Pertama, rasa senang. Kamu tambahkan bumbu humor atau cerita jenaka. Berikan energi kebahagiaan dengan cerita kocak. Kalau bisa, pas kita nulis, kita juga ikut tertawa. Ya, minimal kita menulis dengan tersenyum. Buat tulisan yang bisa membuat pembaca tambah bersemangat. Buat pembaca ingin terus membaca tulisan kita. Seperti mereka mendapat hadiah yang mereka sukai. Tulisan kita adalah hadiah terindah buat pembaca. 

Kedua, rasa takut. Ini bukan tulisan bernada ancaman. Juga tidak sekedar cerita horor. Bukan juga tulisan yang menghakimi atau memojokkan pembaca. Tapi, gunakanlah bumbu ‘evaluasi diri’ supaya pembaca tidak terpuruk seperti yang ada dikisah yang kita tuliskan. Kita bisa sisipkan kisah ‘tragis’ dalam tulisan. Sehingga, tulisan kita mampu ‘menyadarkan’ pembaca tentang arti penting ‘membenahi diri’.

Ketiga, rasa sedih. Berhasil bila tulisan kita bisa membuat pembaca berlinangan air mata. Sisipkan bumbu berupa kisah yang mengharukan. Hingga pembaca ikut bersimpati dan berempati. Banyak kejadian mengharukan dalam kehidupan sehari-hari yang bisa kita tulis. Buat pembaca terharu, jadi sedih dan jadi menangis. Ya, meneteskan air mata tanpa mereka sadari.  

Keempat, rasa marah. Tapi marah bukan karena pembaca dilecehkan dengan tulisan kita. Rasa marah muncul karena pembaca menangkap sinyal ketidakberesan pada dirinya sendiri. Ya, pembaca marah pada dirinya sendiri. Itu karena pembaca melihat dirinya ditulisan itu. Kan tulisan yang bagus bisa menjadi cermin bagi pembacanya.

Tidak perlu membuat tulisan yang mengkritik pedas. Cukup pakai bumbu ‘sindiran manis’ saja. Lebih halus lagi, ‘menegur’ melalui perumpamaan atau kiasan. Saya pernah menulis di buletin jum’at tentang hutang piutang. Sindirannya tentang dosa orang yang tidak mau membayar hutang. Mungkin ada pembaca yang marah karena merasa tersindir. Tapi semestinya ia marah pada dirinya sendiri. Tulisan tetap berada di jalur yang semestinya: mengajak kebaikan untuk bersegera menunaikan kewajiban.    

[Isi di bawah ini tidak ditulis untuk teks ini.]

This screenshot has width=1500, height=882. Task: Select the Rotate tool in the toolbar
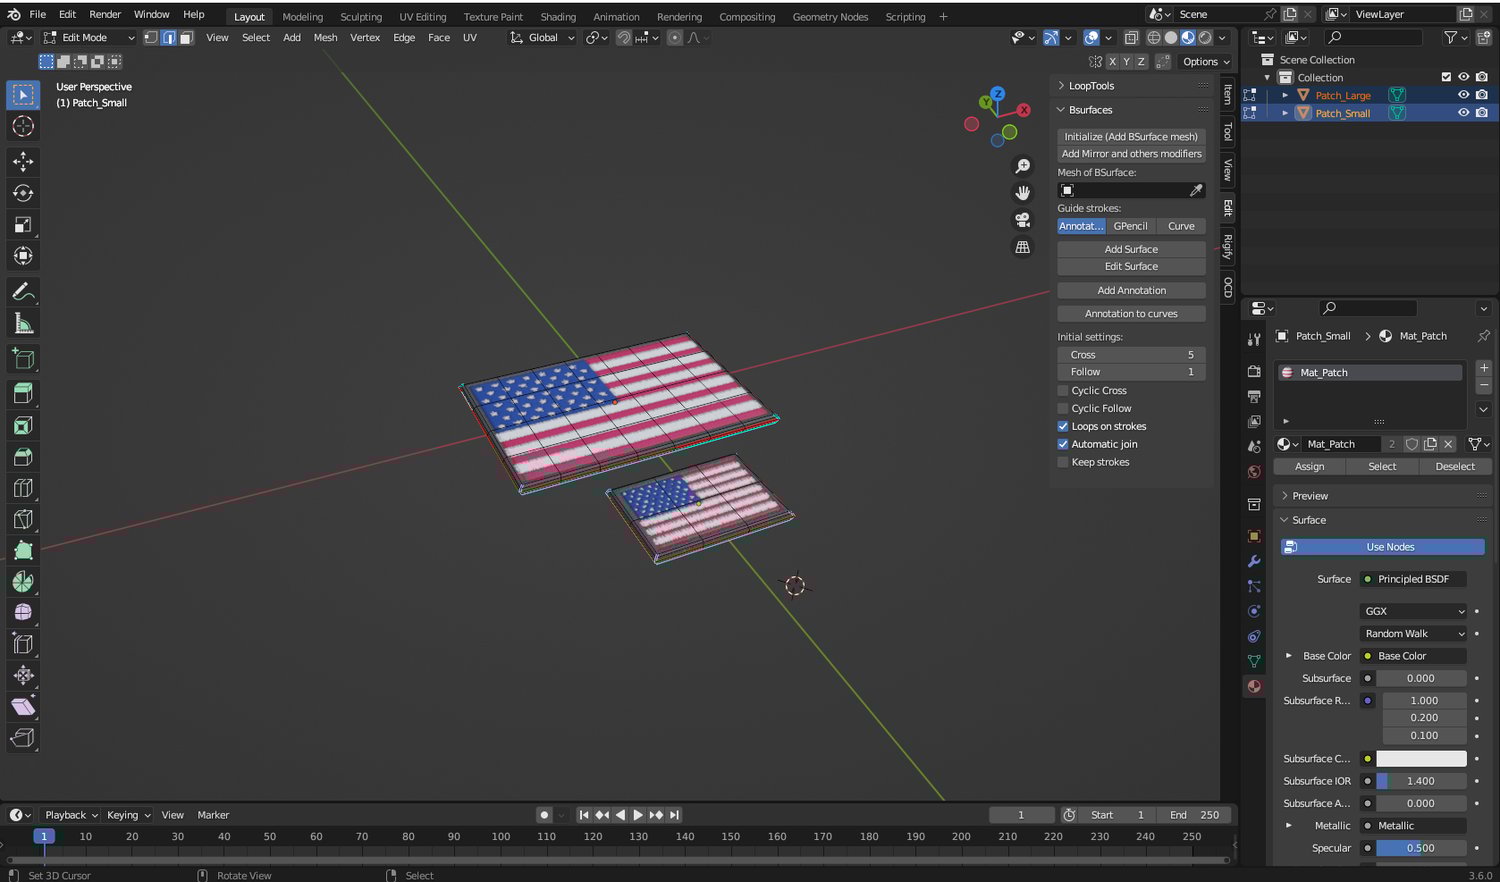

Nah, memang perlu latihan untuk menghasilkan tulisan yang memiliki rasa itu. Dengan cara, seringlah membaca buku-buku yang menawarkan keempat rasa itu. Hingga dengan sendirinya kita bisa ‘terpengaruh’ untuk membuat tulisan yang penuh rasa. Asyik kan, bila di satu buku kita bisa membuat empat rasa sekaligus: senang, takut, sedih dan marah. Wah, rame rasanya!

Jumat, 02 September 2011

2 Keunggulan Naskah

Ini saatnya buat naskah buku yang punya kualitas plus. Tidak sekedarnya saja. Ya setidaknya kita mau ‘naik kelas’. Nah, fokus kita bukan pada larisnya penjualan. Kita tidak perlu berpikir sampai best seller dulu. Soalnya naskah kan belum dibuat, he.

Obrolan ini pada jaminan mutu: kualitas naskah. Bagusnya naskah tidak hanya menurut kita, juga tidak karena pendapat orang lain. Tapi, kualitas naskah bisa kita lihat dengan cara membandingkannya dengan buku yang sudah terbit. Untuk itu, paling tidak ada dua keunggulan yang harus dimiliki sebuah naskah, yaitu : 

Pertama, unggul karena diferensiasi. Ya, unggul karena keunikan: tampil beda. Tentu berbeda dengan buku-buku yang sudah ada di toko buku. Naskah buku seperti ini bukanlah naskah pengekor. Juga bukan dilahirkan dari penulis yang sukanya me too. Naskah unik ini berani tampil beda. Karenanya, kita perlu perbanyak studi pustaka untuk membuatnya. Sehingga tahu posisi naskah yang akan kita buat dari buku lainnya.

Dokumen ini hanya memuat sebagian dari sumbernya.